Given passage:
★ ★ ★ ★
Half of 2011 is behind us.  This is reason enough for looking through one’s notes and offering a retrospect.

Old Business

Once again many thanks to those who responded to my question about the difference between in future and in the future.  I am sure I could find the answer in the OED, and I am sorry that I did not begin my search by opening the 1974 edition of A. S. Hornby’s Oxford Advanced Learner’s Dictionary of Current English, in which it is said clearly: “In future ‘from this time onwards’.”  So the usage is after all British, but I think I was right in suggesting that in the United States the phrase without the article is not common, though I sometimes hear it.

Old Peeves

From the zanja.  Not long ago the 84th Scripps National Spelling Bee came to an end.  Someone who has been eliminated is an eliminee, right?  So we have seen pictures of the heartbroken eliminees and the triumphant winner who took home the trophy and more than $40,000 in cash and prizes.  My heart goes out to that 14-year-old girl and all those who came close to her, and I am conveying my condolences to their parents.  To turn one’s memory into a trashcan of words that will never occur in a hundred years and will be forgotten on the next day!  The winning word was cymotrichous, but hypotrichosis also stood by.  Dreikanter (when pronounced in English, it sounds like dry canter, a good name for a dehydrated horse), jugendstil, and nachschlag from Germany were there, along with galoubet and racaille from France and occasional visitors from Greece, Spain, and China.  The whole world and his wife arrived at the ball. What a party, what a feast for the lovers of offal! Most people struggle with professor (I implore my students not to spell it with two f’s and one s) and occurrence (please, not occurance!) and put apostrophes between a noun and the plural ending (many book’s), but the stubborn losers, let alone the triumphant winner, know everything about brachygraphy, anaphylaxis, lysozyme, and chlothalidone.  My spellchecker says sternly: “Ignore all.”  Alas, the busy bees will ignore nothing: they will pounce on this carrion like vultures.  While getting ready for the competition, they could have learned a foreign language (French, German, or even Classical Greek), familiarized themselves with the Jugendstil, or read ten novels free of that abomination.  Instead they preferred to cram the most useless part of the dictionary for the ephemeral visibility, the “luminous bubble” of one day in the limelight and waste their best years chasing the drabbest rainbow in creation.  (“But what rubbish it all is!”  So Skeat on a different occasion at the end of the 19th century.)
★ ★ ★ ★
Dataset section:
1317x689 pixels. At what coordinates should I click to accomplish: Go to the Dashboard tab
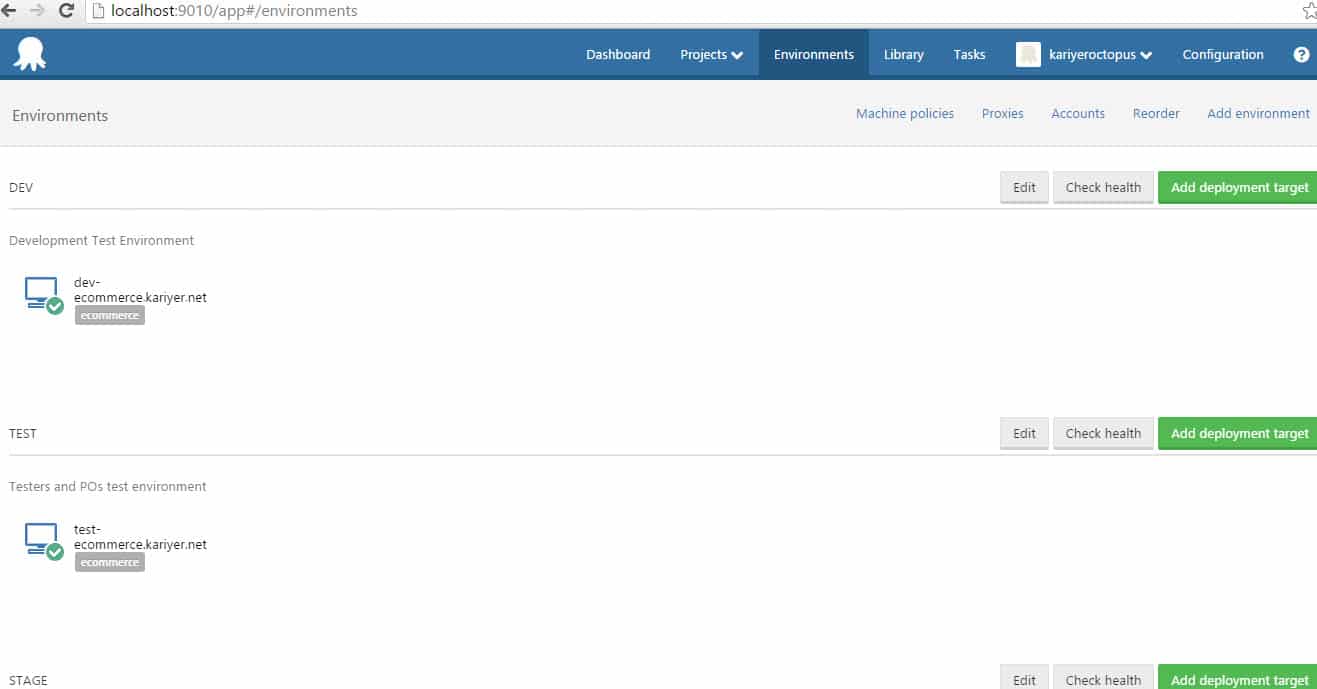coord(618,55)
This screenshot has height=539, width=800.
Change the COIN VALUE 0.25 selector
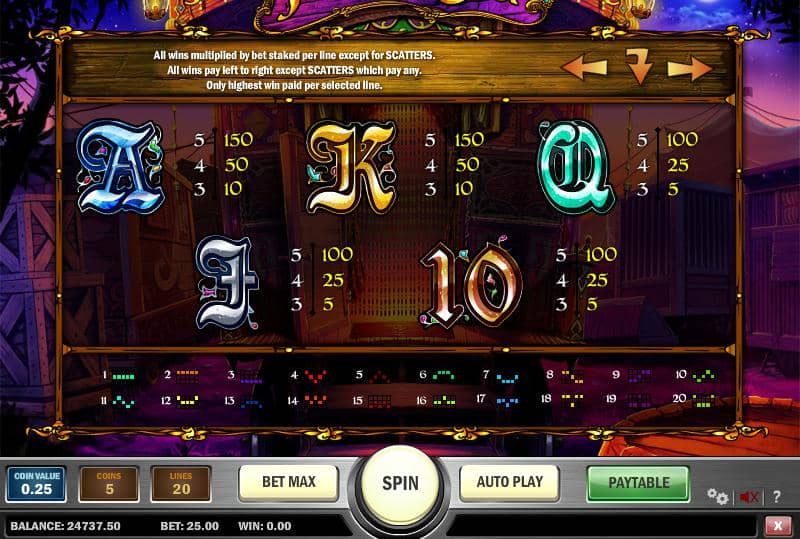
★ ★ ★ ★
What you need to do:
A) List the words from Germany and France that the passage on words and spelling names as showing up at the spelling bee.
B) Copy out word for word the part of the passage on words and spelling that runs from "Half of 2011" up to and including "sometimes hear it.".

Answers for the tasks:
A) Dreikanter, jugendstil, nachschlag, galoubet, racaille

B)
Half of 2011 is behind us.  This is reason enough for looking through one’s notes and offering a retrospect.

Old Business

Once again many thanks to those who responded to my question about the difference between in future and in the future.  I am sure I could find the answer in the OED, and I am sorry that I did not begin my search by opening the 1974 edition of A. S. Hornby’s Oxford Advanced Learner’s Dictionary of Current English, in which it is said clearly: “In future ‘from this time onwards’.”  So the usage is after all British, but I think I was right in suggesting that in the United States the phrase without the article is not common, though I sometimes hear it.